Tony Graham KC, defending Gibson, told the court he had suffered “an appalling upbringing”, living in squalor and having to steal food to survive. “At the age of 19 he has taken the life of maybe the only other person who would have been able to understand the realities of their upbringing,” Graham said.
“Amber lost her life at the hands of someone she loved and was able to trust in circumstances where she ought to have been confident in her own safety.”

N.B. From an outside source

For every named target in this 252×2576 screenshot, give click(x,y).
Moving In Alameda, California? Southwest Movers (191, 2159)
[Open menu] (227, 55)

Craig Niven, the siblings’ foster father, told the trial in July the pair had a very difficult relationship and could not be left in each other’s company as they were “not a good mix”. Amber was placed back in care when she was 13; her brother had left home at 18.
After the high court jury found Gibson guilty, Niven and his wife, Carol, said in a statement that Amber had been “the most giving, loving, supportive and admirable person”.
The couple said: “She kept us on our toes and had the most amazing outlook on life considering the suffering she had experienced.”
Both siblings had been let down by the system. “We now have one daughter buried in Larkhall cemetery and another child in prison. Life will never be the same.”
It emerged during Gibson and Corrigan’s trial that Amber had previously been raped by another man, Jamie Starrs, in an unrelated case earlier in 2021.
Starrs was found guilty of that assault, carried out at his home in Bothwell, Lanarkshire, at the high court in Lanark earlier in July and was jailed for 10 and a half years in August.